14/01/2010

A agonia do SUS


O SISTEMA Único de Saúde e as suas mazelas estão nas manchetes como nunca antes em sua curta história neste país. As filas, as mortes, as carências, os choros, as greves. Mas em nenhuma das manchetes seus grandes feitos são realçados: os milhões de procedimentos, desde os mais simples até os mais especializados, nada chega ao conhecimento da imensa legião de usuários e adeptos e que fazem a inveja de praticamente todos os países do mundo.
Para um país marcado pela ação patrimonialista, pelo autoritarismo, pela concentração de renda e pelo uso da doença como forma de enriquecimento, foi muita ousadia a aprovação de uma proposta política universal, integral, democrática e humanista.
Com subfinanciamento crônico, deflagrou-se um dos mais violentos ataques jamais praticados contra aquela que consideramos a maior conquista da história recente do povo brasileiro. O SUS foi colocado à disposição dos grupos hegemônicos políticos e econômicos, que se apoderaram da sua gestão e dos seus destinos, promovendo um saque sem precedentes. Nomeações clientelistas e oportunistas fizeram o trabalho. Desmontaram o que havia de rede pública e de componentes estratégicos da atenção primária e especializada.
Num segundo momento, promoveram um processo de privatização jamais visto no Estado brasileiro, por meio da sistemática compra de serviços, concomitante à desestruturação do setor público.
Em seguida, avançaram na privatização também da gestão do trabalho, por meio dos processos de terceirização de trabalhadores em todos os níveis de formação e qualificação. Mas os inimigos do SUS não estavam satisfeitos. Partiram para o último, definitivo e mortal golpe: o processo de privatização da gerência dos serviços que compõem o patrimônio público, sob a alcunha de “parceria” e “colaboração” com o setor privado.
Sempre tivemos claro que uma proposta abrangente, transformadora, ambiciosa e democrática como o SUS só seria viabilizada se ele fosse predominantemente público, por meio de um financiamento adequado, com a prioridade absoluta para a promoção da saúde, com carreira única, gestão profissionalizada e, por fim, democrática por excelência, conceitos que fazem parte do seu arcabouço jurídico.
Os adversários do SUS fizeram tudo exatamente ao contrário.
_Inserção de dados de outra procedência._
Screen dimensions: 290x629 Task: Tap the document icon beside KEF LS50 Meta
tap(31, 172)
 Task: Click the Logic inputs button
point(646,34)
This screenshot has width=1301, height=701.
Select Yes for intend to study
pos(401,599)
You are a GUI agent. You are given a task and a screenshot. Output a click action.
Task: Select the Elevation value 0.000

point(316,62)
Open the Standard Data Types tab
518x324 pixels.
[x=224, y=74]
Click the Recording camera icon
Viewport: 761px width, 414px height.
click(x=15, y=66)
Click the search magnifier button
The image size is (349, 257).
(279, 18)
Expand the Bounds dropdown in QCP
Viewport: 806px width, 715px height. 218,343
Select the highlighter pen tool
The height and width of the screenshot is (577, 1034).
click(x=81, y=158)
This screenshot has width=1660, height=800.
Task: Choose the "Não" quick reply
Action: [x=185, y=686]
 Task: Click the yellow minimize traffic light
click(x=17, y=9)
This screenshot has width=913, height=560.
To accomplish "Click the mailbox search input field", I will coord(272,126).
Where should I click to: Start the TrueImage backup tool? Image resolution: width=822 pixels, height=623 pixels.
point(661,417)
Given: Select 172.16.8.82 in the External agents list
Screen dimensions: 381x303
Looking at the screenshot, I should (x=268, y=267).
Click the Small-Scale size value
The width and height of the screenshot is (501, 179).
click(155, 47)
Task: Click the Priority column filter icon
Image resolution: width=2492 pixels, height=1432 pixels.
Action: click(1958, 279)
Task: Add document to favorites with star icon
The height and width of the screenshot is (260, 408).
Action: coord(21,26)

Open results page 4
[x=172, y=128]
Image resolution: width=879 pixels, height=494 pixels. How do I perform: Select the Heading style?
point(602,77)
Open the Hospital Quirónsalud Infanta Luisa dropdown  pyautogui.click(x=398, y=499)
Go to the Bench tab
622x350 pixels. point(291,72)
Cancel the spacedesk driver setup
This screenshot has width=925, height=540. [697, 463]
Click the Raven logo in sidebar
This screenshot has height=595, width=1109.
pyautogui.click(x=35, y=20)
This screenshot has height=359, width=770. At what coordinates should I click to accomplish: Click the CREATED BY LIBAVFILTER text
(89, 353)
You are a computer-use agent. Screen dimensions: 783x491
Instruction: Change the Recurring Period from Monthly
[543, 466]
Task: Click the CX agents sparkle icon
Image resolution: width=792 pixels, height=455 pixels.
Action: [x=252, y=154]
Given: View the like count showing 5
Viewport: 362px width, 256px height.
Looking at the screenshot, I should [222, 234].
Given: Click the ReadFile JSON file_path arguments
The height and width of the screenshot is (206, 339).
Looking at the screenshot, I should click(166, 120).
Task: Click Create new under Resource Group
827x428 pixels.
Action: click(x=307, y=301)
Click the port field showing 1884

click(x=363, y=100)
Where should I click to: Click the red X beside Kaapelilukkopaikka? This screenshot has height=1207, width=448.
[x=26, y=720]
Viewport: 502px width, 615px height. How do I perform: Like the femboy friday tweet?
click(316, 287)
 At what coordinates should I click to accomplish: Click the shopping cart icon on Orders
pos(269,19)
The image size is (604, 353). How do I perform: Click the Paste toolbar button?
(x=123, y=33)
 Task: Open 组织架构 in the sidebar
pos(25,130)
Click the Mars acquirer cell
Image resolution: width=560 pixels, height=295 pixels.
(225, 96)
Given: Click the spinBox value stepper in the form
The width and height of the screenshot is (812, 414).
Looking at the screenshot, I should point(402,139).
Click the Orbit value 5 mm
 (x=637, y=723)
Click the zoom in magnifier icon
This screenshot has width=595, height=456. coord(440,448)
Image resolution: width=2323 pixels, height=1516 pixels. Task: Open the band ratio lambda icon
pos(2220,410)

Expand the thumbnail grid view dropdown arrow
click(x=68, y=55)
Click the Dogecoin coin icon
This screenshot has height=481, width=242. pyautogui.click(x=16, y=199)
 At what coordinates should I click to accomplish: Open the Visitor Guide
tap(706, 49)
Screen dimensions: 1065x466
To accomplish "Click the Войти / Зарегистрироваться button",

Daí os graves problemas que o sistema enfrenta e que são utilizados como argumentos para o golpe definitivo.
Vivemos, em consequência de tudo isso, uma grande crise de financiamento, modelo de atenção, relação público-privada, gestão do sistema e de trabalho e controle social, tendo como crise maior e de sustentação geral a de impunidade.
O discurso do momento é a necessidade de flexibilizar e tornar mais eficiente e moderna a gestão. E isso só seria possível com a realização de “parcerias” e “colaborações” com o setor privado. Nunca havíamos visto tantos editoriais, entrevistas e discursos nem tanta gente, inclusive alguns que fizeram a reforma sanitária, defendendo com tanta veemência as “parcerias”, as “colaborações” e a “modernização do SUS”.
À revelia da lei, entregam de maneira criminosa a grupos privados o sistema em toda a sua estrutura, num processo que, além de burlar a Constituição Federal, institucionaliza, aperfeiçoa e aprofunda a privatização do Estado brasileiro naquilo que há de mais sagrado: a vida das pessoas.
O Conselho Nacional de Saúde cumpre o seu papel de defesa do SUS e da população brasileira e apresenta ao governo e ao Legislativo as propostas: regulamentação da emenda constitucional 29; regulamentação do parágrafo 8º do artigo 37 da Constituição, que trata da autonomia administrativa e financeira dos serviços; regulamentação do inciso V do artigo 37 da Constituição, que trata da profissionalização da gestão; flexibilização da Lei de Responsabilidade Fiscal para a saúde; criação da carreira única da saúde com responsabilidade tripartite; gestão participativa, humanizada e democrática; serviço civil em saúde durante dois anos para todos os profissionais graduados na área; um projeto nacional de cooperação das três esferas para estruturar as redes de atenção primária e de serviços especializados nos municípios em todo o país.
Essas são propostas que têm sintonia com os princípios do SUS e que, se implementadas, podem fortalecê-lo e consolidá-lo plenamente.
FRANCISCO BATISTA JÚNIOR, farmacêutico, pós-graduado em farmácia pela UFRN (Universidade Federal do Rio Grande do Norte), é presidente do Conselho Nacional de Saúde e servidor do hospital Giselda Trigueiro, da rede do Sistema Único de Saúde do Rio Grande do Norte.